American World War II veteran (1920–2013)

William Joseph Lashua (September 4, 1920 – May 23, 2013) was an American World War II veteran who served in the United States Army. He was best known for his 90th birthday, nicknamed "Operation: Birthday Boy," in which various internet users celebrated his birthday after a post was made on 4chan about a flyer asking people to join his birthday party.

== Early life ==
Lashua was born in Ashburnham, Massachusetts, the son of Walter and Sarah Lashua. He served in the United States Army during World War II.

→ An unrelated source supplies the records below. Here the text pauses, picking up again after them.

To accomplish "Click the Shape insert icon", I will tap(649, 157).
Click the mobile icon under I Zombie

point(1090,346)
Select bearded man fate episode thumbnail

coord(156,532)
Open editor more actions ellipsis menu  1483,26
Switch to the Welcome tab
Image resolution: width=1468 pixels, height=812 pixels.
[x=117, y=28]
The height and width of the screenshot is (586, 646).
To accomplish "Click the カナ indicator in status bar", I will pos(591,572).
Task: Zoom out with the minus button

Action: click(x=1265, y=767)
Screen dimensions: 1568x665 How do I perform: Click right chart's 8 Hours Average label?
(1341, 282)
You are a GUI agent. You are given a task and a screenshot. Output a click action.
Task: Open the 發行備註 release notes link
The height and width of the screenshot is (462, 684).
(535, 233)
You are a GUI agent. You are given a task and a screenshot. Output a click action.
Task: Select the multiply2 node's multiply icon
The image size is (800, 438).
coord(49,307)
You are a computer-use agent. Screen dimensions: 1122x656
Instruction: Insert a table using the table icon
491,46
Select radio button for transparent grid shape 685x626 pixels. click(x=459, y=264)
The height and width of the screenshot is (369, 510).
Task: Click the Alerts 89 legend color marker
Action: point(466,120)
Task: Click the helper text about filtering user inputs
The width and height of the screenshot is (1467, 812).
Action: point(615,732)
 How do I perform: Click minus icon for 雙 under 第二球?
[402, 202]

== "Operation: Birthday Boy" ==
In 2010, Lashua's family reserved the Ashburnham American Legion Hall for Lashua's 90th birthday, because "he's such a great guy and everybody knows him," a quote from Linda Leham, a friend of Lashua. His family had set up a flyer advertising his birthday with the text "Wanted: People for Birthday Party" on a bulletin board of the Gardner Stop and Shop in his hometown. The flyer included a picture of Lashua, explaining how it was his 90th birthday on September 4 and would be held in the American Legion Hall.

The post was originally meant for the town locals, until an anonymous user on 4chan came across the flyer. The user posted his findings on 4chan asking other users on the site to "make this guy the happiest person ever for a day," nicknaming the event "Operation: Birthday Boy." It was unusual of 4chan to do this, being normally a malicious website. The post quickly became viral, receiving almost 4000 likes and over 500 comments, of which were mostly wishing him a happy birthday and for his military service and reaching other social media platforms such as Reddit, Tumblr and Facebook, with some users from those sites near Massachusetts driving to the location to attend his party. Lashua's grandson made a post on Reddit thanking everyone of this, but also kindly asked people who didn't know him personally to not attend. He also asked them not to send any strippers, gifts or food, but cards and wishes were greatly appreciated.

Leham says that she has received around 100 calls from many foreign countries such as Japan, Sweden and Switzerland also wishing him a happy birthday, though the people calling thought that Lashua was going to be by himself at his birthday because of the flyer asking people to join it.

== Personal life and death ==
Lashua was married to Hilda May Spellman. Their marriage lasted until her death in 2005.

Lashua died on May 23, 2013, at his home in Ashburnham, Massachusetts, at the age of 92.